*LIST OF TASKS*:
• 1. In the Crawford Lake article, rewrite the passage starting with "A man with a" and going on through "(Photo: Luther Caverly)", changing "blue t-shirt" to "gray t-shirt".
• 2. According to the Crawford Lake article, what is the flat-faced metal rod filled with when Patterson pushes it into the lakebed?
• 3. Extend the Crawford Lake article past its final sentence.

*PASSAGE TO READ*:
-- -- --
Research at Crawford Lake Could Help Pinpoint Start of Anthropocene

Next month, if the ice is thick enough, Carleton University environmental geologist Tim Patterson plans to return to Crawford Lake with his research team to extract another “freeze core” from the lakebed.

The lower reaches of this small, steep-sided, deep lake — located in a conservation area just west of Toronto — are chemically distinct and permanently isolated from the waters above, making it inhospitable to most organisms. The sediments at the bottom thus remain undisturbed, with distinct layers deposited annually.

So when Patterson pushes a flat-faced metal rod filled with a slurry of dry ice and alcohol into the lakebed, the sediment that freezes to it provides a perfectly preserved tree-ring-like record of industrial emissions, radioactive elements and other chemical signals released into the atmosphere over the years.

A man with a moustache wearing a blue t-shirt looks away from the camera while standing in a building under renovation.

Carleton University environmental geologist Tim Patterson (Photo: Luther Caverly)

After being winched out of the lake, these core samples, up to two metres tall and 15 centimetres wide, are analyzed by Patterson and his students in their lab at Carleton, as well as by a large team of national and international collaborators, including Indigenous partners.
-- -- --
(Pixel coordinate grounding data)
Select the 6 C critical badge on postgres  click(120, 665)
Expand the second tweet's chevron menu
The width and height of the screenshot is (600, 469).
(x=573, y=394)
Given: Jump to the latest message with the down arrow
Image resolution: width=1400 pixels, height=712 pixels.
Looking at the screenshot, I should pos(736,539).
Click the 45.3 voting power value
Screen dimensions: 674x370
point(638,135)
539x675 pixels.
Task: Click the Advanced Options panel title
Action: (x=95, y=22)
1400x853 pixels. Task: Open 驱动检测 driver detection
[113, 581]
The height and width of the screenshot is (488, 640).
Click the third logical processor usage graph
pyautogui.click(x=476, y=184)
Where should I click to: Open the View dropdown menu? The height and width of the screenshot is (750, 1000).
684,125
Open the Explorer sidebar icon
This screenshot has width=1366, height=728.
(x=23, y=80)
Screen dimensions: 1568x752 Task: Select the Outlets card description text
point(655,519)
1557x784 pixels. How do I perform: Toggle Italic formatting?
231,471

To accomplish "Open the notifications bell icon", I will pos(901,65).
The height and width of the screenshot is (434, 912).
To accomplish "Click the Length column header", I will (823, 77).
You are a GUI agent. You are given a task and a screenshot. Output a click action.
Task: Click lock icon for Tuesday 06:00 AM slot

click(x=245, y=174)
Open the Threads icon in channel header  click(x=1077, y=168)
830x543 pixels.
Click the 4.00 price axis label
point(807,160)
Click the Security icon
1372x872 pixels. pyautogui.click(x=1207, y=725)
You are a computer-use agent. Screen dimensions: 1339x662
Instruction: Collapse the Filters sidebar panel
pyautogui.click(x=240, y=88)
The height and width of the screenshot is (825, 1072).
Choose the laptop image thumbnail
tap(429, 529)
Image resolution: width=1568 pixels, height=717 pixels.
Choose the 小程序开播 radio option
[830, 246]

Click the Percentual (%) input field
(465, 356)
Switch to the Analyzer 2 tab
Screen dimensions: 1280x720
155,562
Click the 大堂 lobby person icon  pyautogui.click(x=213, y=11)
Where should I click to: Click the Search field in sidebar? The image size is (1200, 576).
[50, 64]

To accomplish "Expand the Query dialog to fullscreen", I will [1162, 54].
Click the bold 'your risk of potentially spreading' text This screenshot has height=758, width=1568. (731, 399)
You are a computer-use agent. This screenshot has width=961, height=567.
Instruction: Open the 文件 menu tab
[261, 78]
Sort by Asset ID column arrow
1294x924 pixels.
-- -- --
*OUTPUTS IN ORDER*:
• 1.
A man with a moustache wearing a gray t-shirt looks away from the camera while standing in a building under renovation.

Carleton University environmental geologist Tim Patterson (Photo: Luther Caverly)

• 2. A slurry of dry ice and alcohol.

• 3.
The data they come up with is a key part of the campaign to have Crawford Lake declared the “golden spike” for the Anthropocene — ground zero for the start of a new geological epoch, circa 1950, in which unprecedented human activity has had a significant impact on the planet’s climate and biosphere.

“This is a tremendous opportunity to show people how sensitive our world is to human activity,” says Patterson, who also does freeze core field work to help monitor and safeguard the environmental health of lakes in northern Canada.

“As environmental earth scientists, we’re mostly interested in things that leave a permanent geological record. Crawford Lake archives the key indicators proposed to mark the beginning of the Anthropocene: plutonium isotope peaks associated with nuclear weapons testing, fly ash produced by high-temperature combustion of fossil fuels, and major ecological changes.

“The concept of the Anthropocene has captured the imagination of both the general public and the scientific community. It would be a great honour to have the golden spike here in Canada.”